Creatinine clearance as a measure of GFR in screenees for the African-American Study of Kidney Disease and Hypertension pilot study.

Serum creatinine and endogenous creatinine clearance (CrCl) are widely used measures of renal function. This study compares the precision, bias, and sources of error in using different CrCl measures to estimate the glomerular filtration rate (GFR) in 118 men and women screened for the African-American Study of Kidney Disease and Hypertension (AASK) pilot study. We measured serum creatinine, 24-hour CrCl, and CrCl during timed clearance periods conducted simultaneously with an 125I-iothalamate GFR study. Serum creatinine was measured using two different kinetic rate Jaffe methods (CX3 and Hitachi). After standardization for body surface area, the different measures of renal function available for each individual were compared with the 125I-iothalamate GFR simultaneous to the CrCl. In a subset of 50 participants, the CrCl measures were compared with a follow-up GFR (fGFR). The mean 125I-iothalamate GFR was 65.2 (SD, 26.4), with a range of 11 to 122 mL/min/1.73 m2. The mean +/- SD percentage differences from the GFR were -9%+/-22% for the Cockcroft-Gault estimated CrCl, 1%+/-29% for the 24-hour CrCl, and 8%+/-16% for the CX3 simultaneous CrCl. The Hitachi method overestimated serum creatinine and underestimated GFR. Compared with an fGFR, the mean +/- SD differences were 2%+/-19% for the first GFR, -6%+/-20% for the Cockcroft-Gault estimated CrCl, 10%+/-28% for the 24-hour CrCl, and 14%+/-29% for the CX3 simultaneous CrCl. Thus, the increased precision with which the timed CrCl predicted its simultaneous GFR did not extend to improved ability to predict a future GFR. The fractional excretion of creatinine, measured as the ratio of the CX3 simultaneous CrCl to 125I-iothalamate clearance, increased with decreasing GFR but was lower than expected (mean +/- SD of 1.21+/-0.16 for GFRs between 20 and 40 mL/min/1.73 m2).
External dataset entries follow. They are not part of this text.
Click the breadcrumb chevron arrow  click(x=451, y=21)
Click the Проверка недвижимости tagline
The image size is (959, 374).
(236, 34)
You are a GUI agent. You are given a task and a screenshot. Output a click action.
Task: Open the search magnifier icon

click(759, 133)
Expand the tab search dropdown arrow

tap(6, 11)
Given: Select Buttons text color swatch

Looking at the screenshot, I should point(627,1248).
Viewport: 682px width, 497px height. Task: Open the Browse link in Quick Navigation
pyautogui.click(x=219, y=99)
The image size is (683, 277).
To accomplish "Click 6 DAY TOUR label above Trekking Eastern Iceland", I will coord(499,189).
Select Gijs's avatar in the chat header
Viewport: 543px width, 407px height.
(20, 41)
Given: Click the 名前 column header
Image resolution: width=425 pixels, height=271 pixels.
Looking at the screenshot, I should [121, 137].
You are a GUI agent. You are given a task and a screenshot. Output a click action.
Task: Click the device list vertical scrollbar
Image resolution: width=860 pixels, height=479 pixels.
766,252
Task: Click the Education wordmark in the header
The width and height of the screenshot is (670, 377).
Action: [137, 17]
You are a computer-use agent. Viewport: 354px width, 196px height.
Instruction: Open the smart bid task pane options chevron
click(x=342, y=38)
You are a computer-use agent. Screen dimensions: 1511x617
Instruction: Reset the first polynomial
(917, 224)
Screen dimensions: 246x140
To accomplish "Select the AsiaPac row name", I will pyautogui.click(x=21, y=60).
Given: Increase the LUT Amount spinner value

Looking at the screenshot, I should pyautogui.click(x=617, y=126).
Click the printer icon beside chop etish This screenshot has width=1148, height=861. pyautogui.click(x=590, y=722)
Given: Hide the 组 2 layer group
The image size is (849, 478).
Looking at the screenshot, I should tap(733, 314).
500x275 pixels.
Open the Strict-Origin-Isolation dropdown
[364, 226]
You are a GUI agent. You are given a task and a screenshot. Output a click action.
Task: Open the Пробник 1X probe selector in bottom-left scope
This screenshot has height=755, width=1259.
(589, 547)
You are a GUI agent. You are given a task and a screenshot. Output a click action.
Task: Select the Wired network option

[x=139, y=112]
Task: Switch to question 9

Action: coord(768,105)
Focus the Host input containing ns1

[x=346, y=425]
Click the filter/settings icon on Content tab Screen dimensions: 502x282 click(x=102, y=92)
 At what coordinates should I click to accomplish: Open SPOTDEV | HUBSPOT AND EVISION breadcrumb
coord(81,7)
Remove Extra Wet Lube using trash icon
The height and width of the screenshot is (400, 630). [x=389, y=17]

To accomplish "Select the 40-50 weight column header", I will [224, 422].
The lower fractional excretion explains why the 24-hour and Cockcroft-Gault CrCls did not overestimate GFR, but the reasons for this lower excretion are uncertain. Creatinine assay specificity and calibration are important sources of variability that must be examined in any CrCl measure of GFR. We conclude that despite requiring substantially more time and effort, neither the outpatient 24-hour urine nor the timed CrCl offered increased precision over a calculation based on serum creatinine, sex, age, and weight in predicting GFR.